Exercise description:
Write out the material below word for word, starting at the line that has "This screenshot has width=845, height=561." and stopping after the line that has "Task: Click the eject".

Records of locating words and elements:
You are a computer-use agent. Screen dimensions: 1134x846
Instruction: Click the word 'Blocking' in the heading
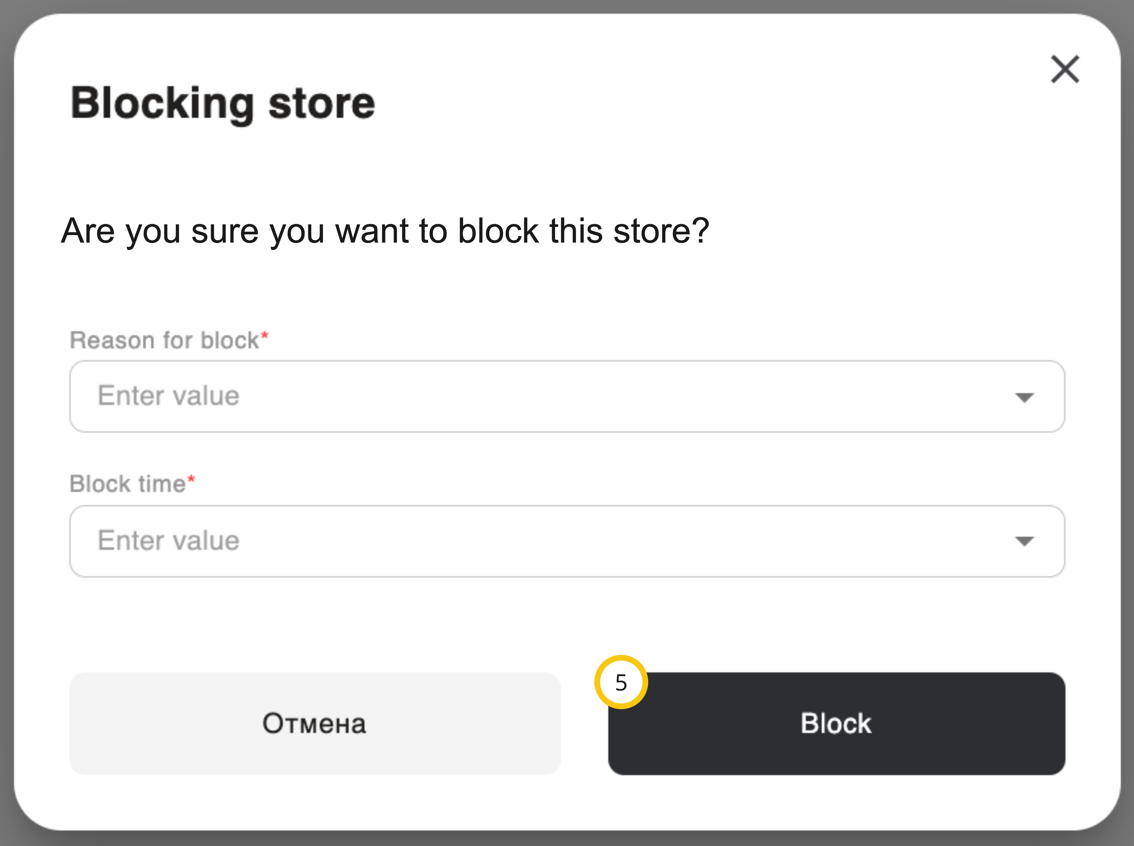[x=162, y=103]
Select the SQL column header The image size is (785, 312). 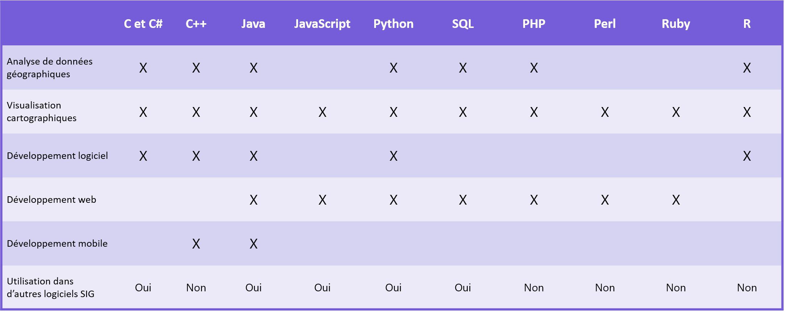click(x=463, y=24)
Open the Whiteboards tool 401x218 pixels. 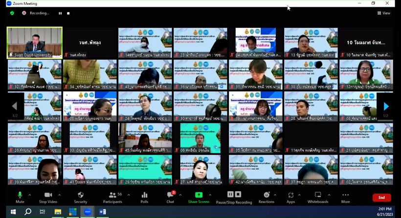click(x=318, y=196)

==

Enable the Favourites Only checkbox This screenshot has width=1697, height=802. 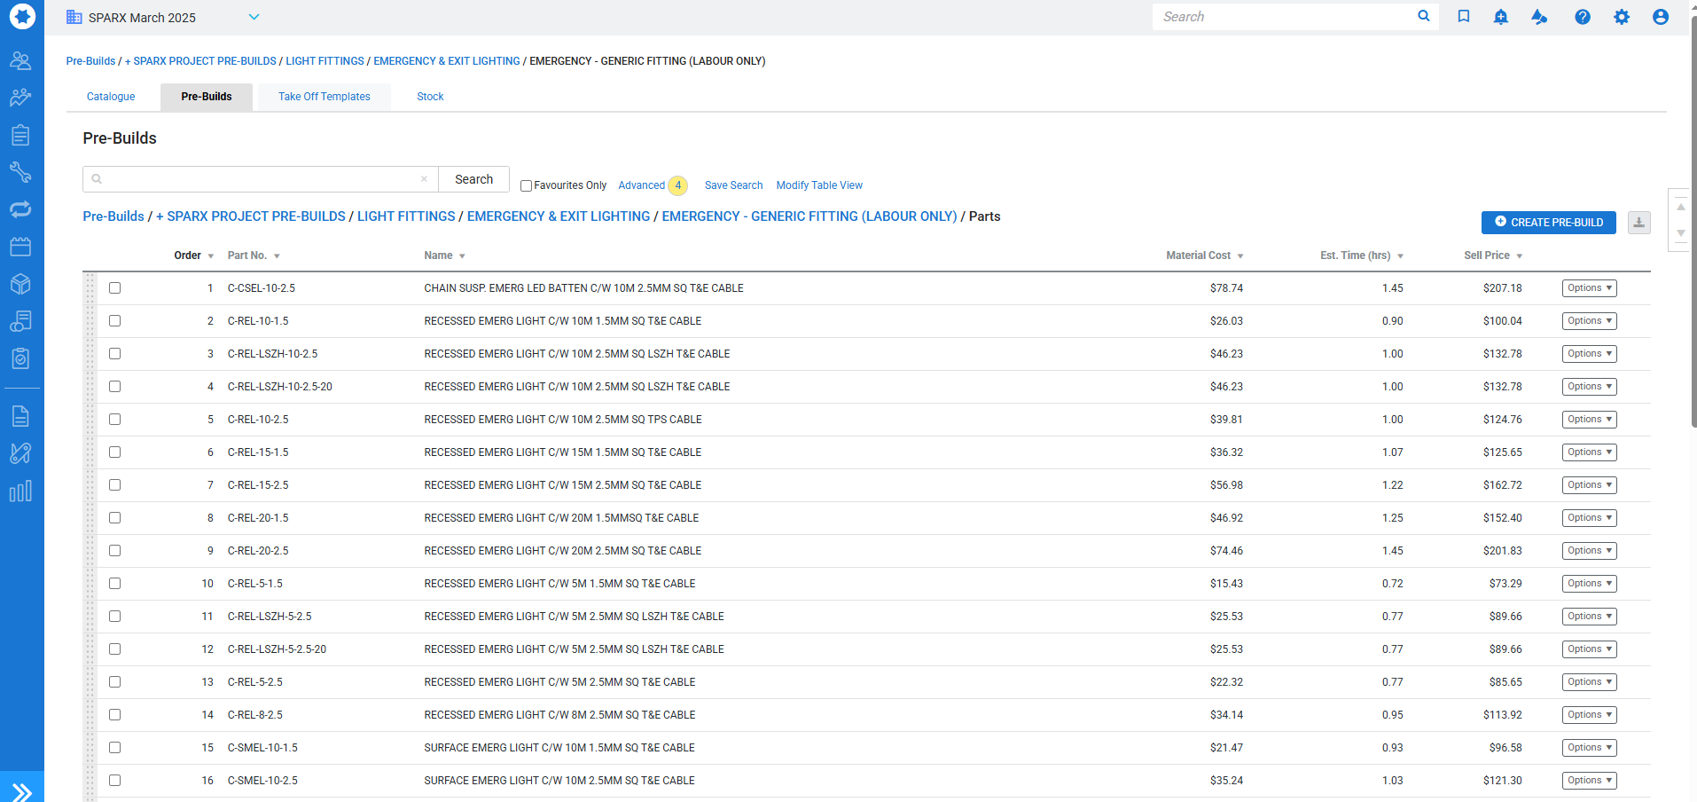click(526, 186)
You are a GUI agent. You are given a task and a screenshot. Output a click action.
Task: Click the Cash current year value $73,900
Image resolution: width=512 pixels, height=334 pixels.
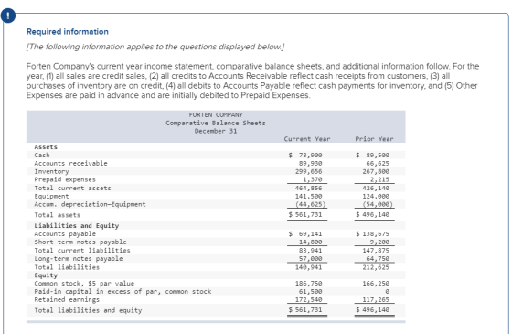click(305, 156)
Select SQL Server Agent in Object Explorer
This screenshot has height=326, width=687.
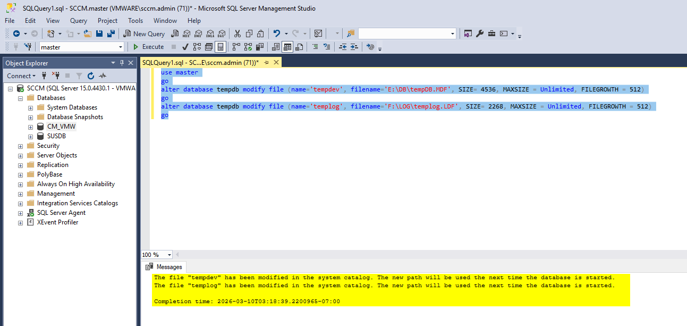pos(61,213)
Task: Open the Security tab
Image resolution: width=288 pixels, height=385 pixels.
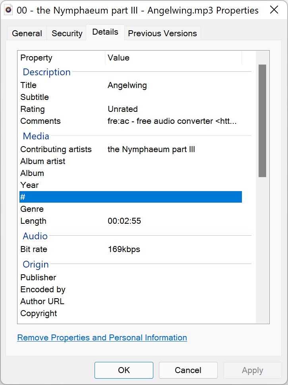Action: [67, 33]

...

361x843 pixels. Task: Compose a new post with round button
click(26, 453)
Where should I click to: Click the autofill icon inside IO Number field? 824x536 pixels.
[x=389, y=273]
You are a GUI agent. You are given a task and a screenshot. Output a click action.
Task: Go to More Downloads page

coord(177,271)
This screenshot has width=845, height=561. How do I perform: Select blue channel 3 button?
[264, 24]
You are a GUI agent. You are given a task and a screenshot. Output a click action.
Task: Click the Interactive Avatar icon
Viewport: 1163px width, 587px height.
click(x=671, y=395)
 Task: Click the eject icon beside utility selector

Finished answer:
This screenshot has width=845, height=561. How do I perform: Select blue channel 3 button?
[264, 24]
You are a GUI agent. You are given a task and a screenshot. Output a click action.
Task: Click the Interactive Avatar icon
Viewport: 1163px width, 587px height.
click(x=671, y=395)
 Task: Click the eject icon beside utility selector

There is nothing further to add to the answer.